**GIVEN PASSAGE**.
=-=-=-=-=

Filling up the fiber with digital TV
SPECIAL REPORTS / Access Networks
As technologies come together to allow a new revenue opportunity for telecom carriers, what is the best technical strategy to capture a portion of the home-video entertainment market?
DAVE PECORELLA and MARTY DUGAN, Artel Video Systems
As cable television operators move to bundle video, voice, and data offerings and talk of launching video-on-demand and interactive content services, telecommunications companies must form competitive service strategies. The missing link in the telecom carriers' service bundle is video-a huge revenue opportunity worldwide.
How will video be delivered to the home over phone lines? It's clear that DSL technology will be used as a delivery infrastructure. At the end of 2000, the number of DSL data subscribers worldwide topped 5.8 million. That number is expected to surpass 150 million by 2005, with 60% of the subscribers outside of the United States.
If this same infrastructure can be used to deliver end-to-end video services to those subscribers, what is the best technical strategy to capture a portion of the home-video entertainment market? Several technologies are coming together to enable full-screen digital television delivered over DSL. Powerful MPEG-2 and MPEG-4 video compression algorithms, coupled with intelligent ATM video-aware network edge devices, allow service providers to leverage their existing fiber-optic core ATM network.
The growth of DSL will promote deeper fiber penetration. Provisioning digital TV services over unshielded twisted-pair (UTP) telecom networks requires transport of the video data over core fiber infrastructure from centralized play-out centers to regional central offices. These DSL provisioning points are not merely at the edge of the metropolitan or wide-area network but deeper into neighborhoods, streets, multidwelling units, and office buildings. The requirement of deep penetration of fiber is directly related to the distance and bandwidth limitations of DSL technology. To adequately deliver digital TV services to subscribers requires 4-6 Mbits/sec of bandwidth to the home. DSL can only provide such bandwidth at distances of less than 8,000 ft from a central office. Therefore, deep fiber will play a critical role in the deployment of digital TV services as DSL access multiplexers (DSLAMs) move into the neighborhoods.
Traditional UTP local loops and the central offices that terminated them were designed to provide voice-only services. DSL is an access technology deployed in "last mile" local-access networks. That relatively non-intensive bandwidth application has the advantage of not being particularly sensitive to the two things that degrade a local loop: crosstalk and attenuation.
Asynchronous DSL (ADSL) provides enough bandwidth to provision video, data, and voice services. Using discrete multitude (DMT) modulation, a technique developed by AT&T two decades ago, downstream data rates can be provisioned up to 6 Mbits/sec with an upstream path of up to 1 Mbit/sec. There are, however, limitations on the length of the carrier loops as with any high-data-rate UTP-based transport. To achieve these bandwidths, the data path for ADSL can only be about 6,000 ft. with good line quality, which is achieved by clearing unused taps and loading coils. Very-high-data-rate DSL (VDSL) is another option, which allows for up to 52-Mbit/sec data rates at 1,000 ft. from a central-office service point. VDSL is still distance-limited but would allow for 13 4-Mbit/sec video channels of service.

=-=-=-=-=

**GIVEN DATA**.
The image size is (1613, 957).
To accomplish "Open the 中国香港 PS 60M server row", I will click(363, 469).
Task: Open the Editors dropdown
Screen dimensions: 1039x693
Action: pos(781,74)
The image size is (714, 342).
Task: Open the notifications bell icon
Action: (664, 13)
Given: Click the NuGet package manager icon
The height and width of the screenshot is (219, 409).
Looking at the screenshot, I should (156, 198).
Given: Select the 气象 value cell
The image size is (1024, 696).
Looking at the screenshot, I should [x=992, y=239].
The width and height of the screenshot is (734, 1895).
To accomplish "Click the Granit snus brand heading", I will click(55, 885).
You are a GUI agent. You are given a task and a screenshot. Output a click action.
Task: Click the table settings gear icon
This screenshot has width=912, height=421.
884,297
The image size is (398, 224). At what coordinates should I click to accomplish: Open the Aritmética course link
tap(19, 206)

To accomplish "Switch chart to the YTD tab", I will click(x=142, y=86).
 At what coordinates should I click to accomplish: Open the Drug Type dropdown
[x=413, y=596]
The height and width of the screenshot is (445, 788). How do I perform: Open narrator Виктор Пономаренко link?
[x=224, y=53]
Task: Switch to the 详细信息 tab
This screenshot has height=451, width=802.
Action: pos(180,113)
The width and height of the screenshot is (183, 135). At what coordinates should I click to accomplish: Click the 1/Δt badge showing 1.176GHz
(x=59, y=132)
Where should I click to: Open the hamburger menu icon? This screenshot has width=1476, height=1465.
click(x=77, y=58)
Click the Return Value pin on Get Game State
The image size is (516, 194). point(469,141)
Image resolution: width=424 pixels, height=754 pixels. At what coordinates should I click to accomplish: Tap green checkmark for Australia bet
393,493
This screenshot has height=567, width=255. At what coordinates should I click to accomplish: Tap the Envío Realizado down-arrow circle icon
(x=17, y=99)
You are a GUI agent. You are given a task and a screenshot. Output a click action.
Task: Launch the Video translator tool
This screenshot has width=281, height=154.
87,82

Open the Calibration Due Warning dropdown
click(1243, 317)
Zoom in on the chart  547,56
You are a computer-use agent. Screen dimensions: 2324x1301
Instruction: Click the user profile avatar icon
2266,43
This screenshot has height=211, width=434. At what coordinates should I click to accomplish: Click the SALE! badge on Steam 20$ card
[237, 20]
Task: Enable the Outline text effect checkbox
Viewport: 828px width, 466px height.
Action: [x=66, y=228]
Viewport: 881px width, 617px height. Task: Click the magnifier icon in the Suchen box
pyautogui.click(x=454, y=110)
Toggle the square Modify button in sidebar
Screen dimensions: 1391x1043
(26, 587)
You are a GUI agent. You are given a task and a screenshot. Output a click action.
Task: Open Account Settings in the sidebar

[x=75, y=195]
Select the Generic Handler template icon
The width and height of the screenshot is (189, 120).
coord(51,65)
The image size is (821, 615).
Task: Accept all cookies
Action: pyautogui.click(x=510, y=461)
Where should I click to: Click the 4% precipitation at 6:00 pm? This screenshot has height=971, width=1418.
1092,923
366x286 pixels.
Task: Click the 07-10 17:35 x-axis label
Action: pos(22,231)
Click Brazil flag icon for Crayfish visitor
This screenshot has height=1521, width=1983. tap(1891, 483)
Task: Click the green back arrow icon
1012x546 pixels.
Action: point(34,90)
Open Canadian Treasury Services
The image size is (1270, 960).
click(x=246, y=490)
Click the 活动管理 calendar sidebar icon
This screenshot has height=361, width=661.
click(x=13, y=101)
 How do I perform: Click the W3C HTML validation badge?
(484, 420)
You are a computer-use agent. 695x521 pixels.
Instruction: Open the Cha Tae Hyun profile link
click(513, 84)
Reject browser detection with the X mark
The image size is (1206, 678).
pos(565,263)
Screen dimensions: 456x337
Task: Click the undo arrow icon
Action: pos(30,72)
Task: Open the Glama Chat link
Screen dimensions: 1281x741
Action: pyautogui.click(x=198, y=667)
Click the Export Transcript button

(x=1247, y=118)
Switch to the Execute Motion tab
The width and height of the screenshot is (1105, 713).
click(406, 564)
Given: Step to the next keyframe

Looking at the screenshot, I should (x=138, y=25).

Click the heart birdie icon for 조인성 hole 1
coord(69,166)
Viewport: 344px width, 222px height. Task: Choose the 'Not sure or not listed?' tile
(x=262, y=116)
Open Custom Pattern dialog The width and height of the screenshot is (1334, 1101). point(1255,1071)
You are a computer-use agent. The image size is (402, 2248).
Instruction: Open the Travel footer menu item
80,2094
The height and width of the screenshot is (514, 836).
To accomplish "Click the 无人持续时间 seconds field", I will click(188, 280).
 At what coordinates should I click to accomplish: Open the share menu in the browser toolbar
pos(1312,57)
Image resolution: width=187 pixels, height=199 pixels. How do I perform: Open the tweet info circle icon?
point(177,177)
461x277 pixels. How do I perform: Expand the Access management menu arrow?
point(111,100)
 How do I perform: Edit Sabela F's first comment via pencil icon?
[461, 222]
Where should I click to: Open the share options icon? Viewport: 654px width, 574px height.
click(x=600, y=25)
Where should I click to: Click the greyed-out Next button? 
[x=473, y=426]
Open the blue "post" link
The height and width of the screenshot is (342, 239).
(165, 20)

=-=-=-=-=

**JOB 1**.
In the rows, rewrite everything from "You are a computer-use agent. Screen" down to "Action: pyautogui.click(x=510, y=461)", putting "side panel" in place of "sidebar" and leaving the rest as it is.
**JOB 2**.
Carry on the piece about delivering digital TV over DSL from the point where it ends.

**EXERCISE OUTPUT 1**.
You are a computer-use agent. Screen dimensions: 2324x1301
Instruction: Click the user profile avatar icon
2266,43
This screenshot has height=211, width=434. At what coordinates should I click to accomplish: Click the SALE! badge on Steam 20$ card
[237, 20]
Task: Enable the Outline text effect checkbox
Viewport: 828px width, 466px height.
Action: [x=66, y=228]
Viewport: 881px width, 617px height. Task: Click the magnifier icon in the Suchen box
pyautogui.click(x=454, y=110)
Toggle the square Modify button in side panel
Screen dimensions: 1391x1043
(26, 587)
You are a GUI agent. You are given a task and a screenshot. Output a click action.
Task: Open Account Settings in the side panel

[x=75, y=195]
Select the Generic Handler template icon
The width and height of the screenshot is (189, 120).
coord(51,65)
The image size is (821, 615).
Task: Accept all cookies
Action: pyautogui.click(x=510, y=461)

**EXERCISE OUTPUT 2**.
The compelling reason to use ATM for video services is that most of the existing voice traffic in the core of the public-switched telephone network (PSTN) uses ATM/SONET as a transport medium. The data traffic from multiple loops gets concentrated on a DSLAM. DSLAM devices are placed in the local central office, and sometimes even at the curb, with fiber run into the neighborhood carrying the ATM traffic on an OC-3 (155-Mbit/sec) or OC-12 (622-Mbit/sec)connection. The DSLAM then routes ATM traffic to the home where the ATM traffic is received by a remote ADSL transceiver unit, while filtering off low-band plain-old telephone service (POTS).
The service user can request broadcast-quality video services by selecting a particular program, which is delivered using packetized compressed video (MPEG-2) with ATM as the transport mechanism. The beauty in this scenario is that MPEG compression technology not only serves to provision video over relatively low-bandwidth transport pipes, it is also a technology well suited to use ATM as a transport mechanism. ATM acts as a transport medium for the convergence of voice, video, and data, while DSL technology allows local access to ATM edge devices. ATM, MPEG-2, and DSL all act as complementary technologies to provide end-to-end multimedia services.
Even with the advances in domestic data-communication technology, it was difficult for anyone to imagine that broadcast-quality video services could be provided to TV sets over the same 24- and 26-gauge wires. However, the technology exists today to provision video services in the form of MPEG-2 video over this same infrastructure.
MPEG-2 technology has emerged as the de facto compression standard for distributed entertainment-quality video. It can efficiently compress full-motion video data for transmission over ATM networks. Full-motion digitized and uncompressed National Television Standards Committee (NTSC)-quality video requires a data transfer rate of about 240 Mbits/sec. With little perceived degradation, MPEG-2 can crunch this down to 4 or 5 Mbits/sec for distribution-quality video.
One of the greatest synergies between MPEG-2 encoded video and the ATM transport network lies in the fact that each of their respective bit structures is based on a fixed length. MPEG-2 packets comprise fixed 188-byte packets (184-byte payload plus 4-byte link header). That makes the logistics mapping of MPEG-2 transport over ATM simple. One convenient aspect of mapping compressed video onto ATM is that two 188-byte MPEG-2 packets, with 8 trailer bytes, exactly maps into eight 48-byte ATM payloads.
Video-aware edge devices serve as a bridge between video networks and packet networks, allowing telecom service providers to tap into the revenue opportunity of TV entertainment services. In the case of MPEG-2 video, the video-aware network edge device's ability to mitigate cell delay variation is of the utmost importance. ATM must cope with the needs of the data being transported and provision some function to manage each video stream's requirements. Getting MPEG-2 onto ATM networks, then picking it off in good order takes some care. The video-aware network edge device must be particularly adept at handling MPEG switching and jitter management to compensate for propagation delays in the network. Jitter management must include a combination of buffering, fixed-delay queuing, time stamping, and steady-rate outputting. Local MPEG-2 video streams are typically transported via an interface known as digital video broadcast asynchronous serial interface (DVB-ASI).
Although it was originally designed to transport data, Internet protocol (IP) packet-based technology can provide high-quality digital video integrated with interactive digital voice and data services over broadband networks. Trans porting multimedia such as digital TV or video-on-demand (VoD) over IP has many advantages.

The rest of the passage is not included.